I’ve mastered the passive aggressive stare and I’ve dished out more than a few disappointed headshakes in these students’ direction, but I don’t think I intimidate them too much.
I even take my megaphone along with me to try and scare them back to school – the fact that he is two and spouting indecipherable babble doesn’t seem to be working in my favour though.
After reading the news this week about our Prime Minister’s efforts to rein in truant kids in the Northern Territory, I had a bit of fun imagining him pushing his weight around the streets of the Gold Coast.
First, I wondered if they would even recognize him as the Prime Minister?
Then, I wondered if they would have enough respect to care about the opinion of such a person in authority – let alone change their ways because of it?
Finally, I wondered if the prime minister would in fact be the one with egg on his face when the said students turned around and validated their absence from school.
It is next to impossible to determine the truancy rates at Gold Coast schools but some school admin staff estimate up to 1 in 5 students wag school on any given day.
On the other hand, there is now unprecedented flexibility in school hours, making it hard for outsiders to track who is legitimate and who is not.
Back in my day, school was a clear cut 9am – 3pm.
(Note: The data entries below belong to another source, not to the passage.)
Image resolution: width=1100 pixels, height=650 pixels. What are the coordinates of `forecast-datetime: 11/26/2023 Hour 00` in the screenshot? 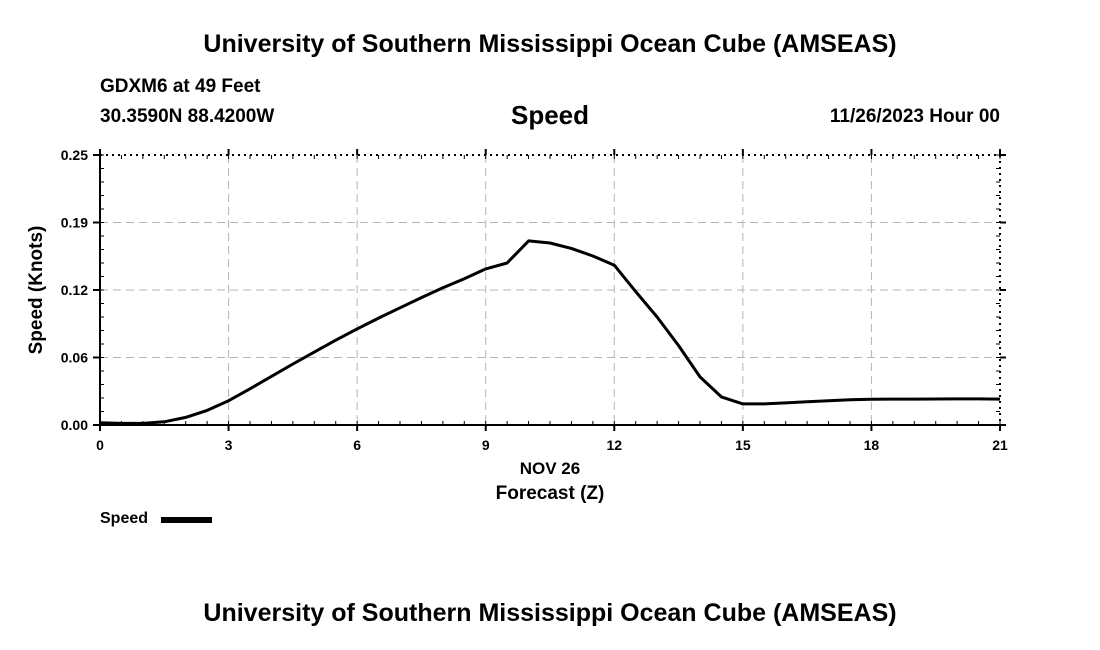 It's located at (914, 116).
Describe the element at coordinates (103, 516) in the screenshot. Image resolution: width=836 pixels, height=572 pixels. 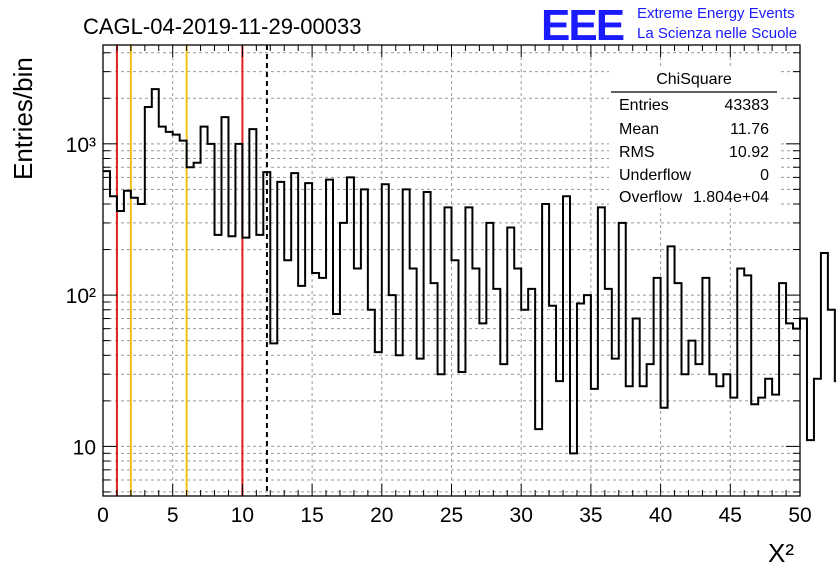
I see `x-tick-label: 0` at that location.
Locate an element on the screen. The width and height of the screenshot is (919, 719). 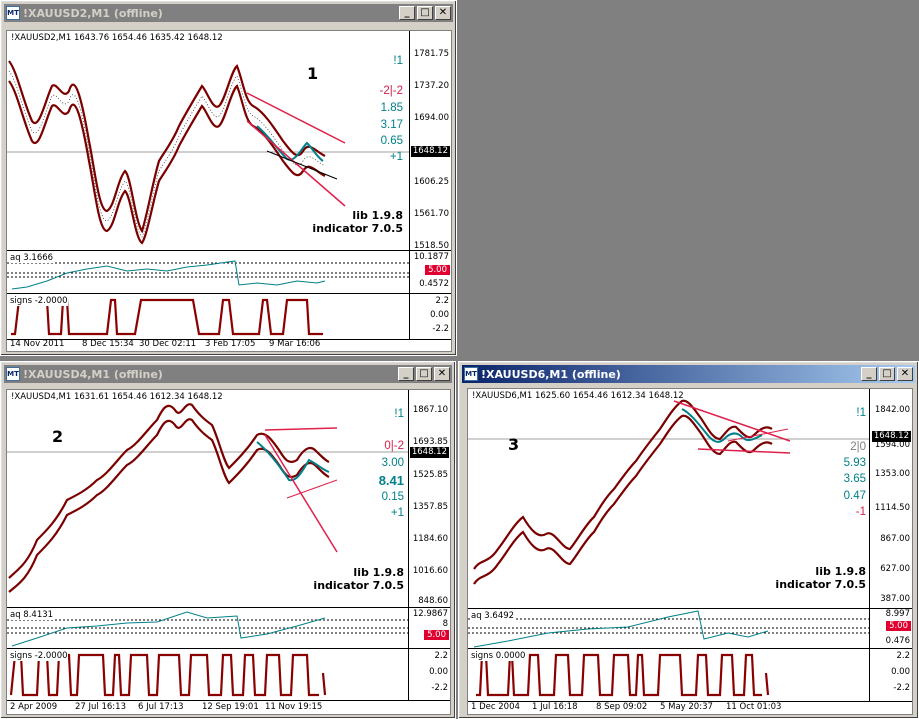
aq-label: aq 8.4131 is located at coordinates (32, 615).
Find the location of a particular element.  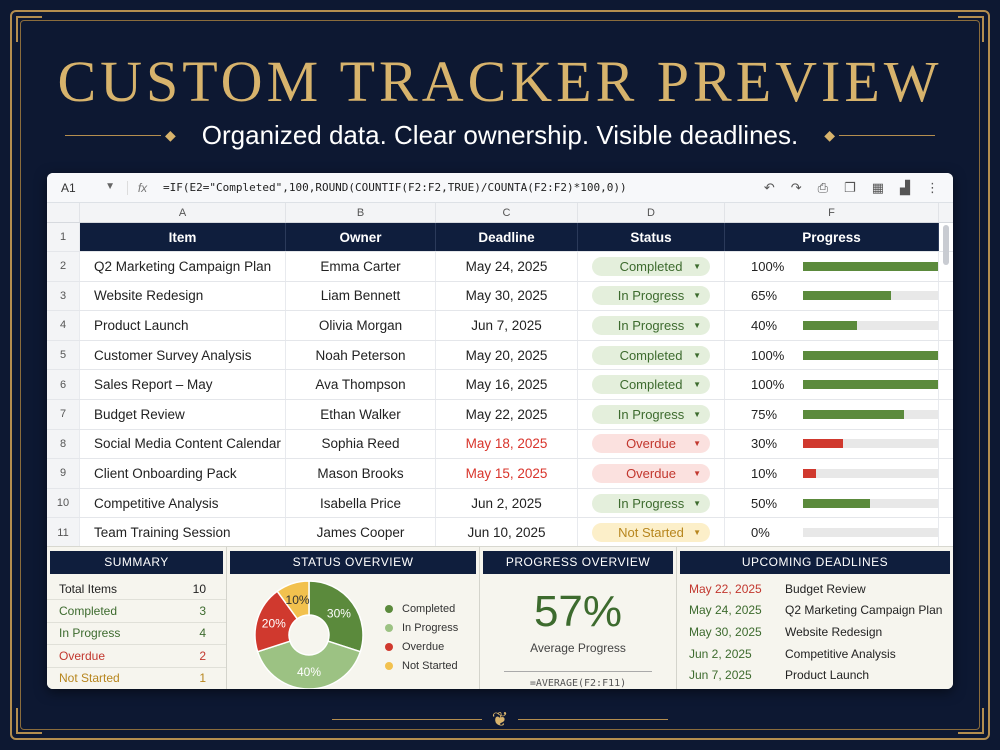

row-number: 6 is located at coordinates (64, 384).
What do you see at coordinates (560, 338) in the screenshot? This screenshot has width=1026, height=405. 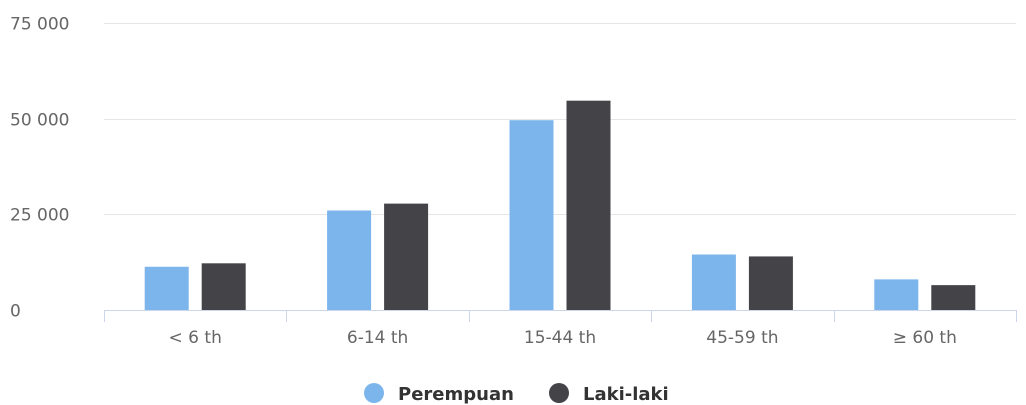 I see `x-tick-label: 15-44 th` at bounding box center [560, 338].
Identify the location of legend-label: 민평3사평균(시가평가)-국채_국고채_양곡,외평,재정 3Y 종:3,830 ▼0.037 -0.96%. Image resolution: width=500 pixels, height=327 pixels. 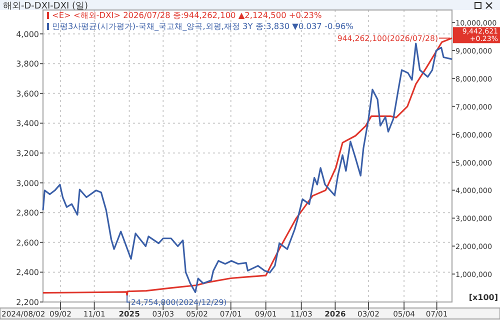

Now, schools accommodate athletic training, fast-tracked university classes and all sorts of individualized programs and traineeships. I can only imagine the timetabling nightmare that would be to figure out!
While there needs to be more accountability and we need to prioritise education, I can’t imagine guilting and shaming is going to be very effective in this day and age – in Arnhem Land or on the Gold Coast. It might be fun to watch Abbott try though.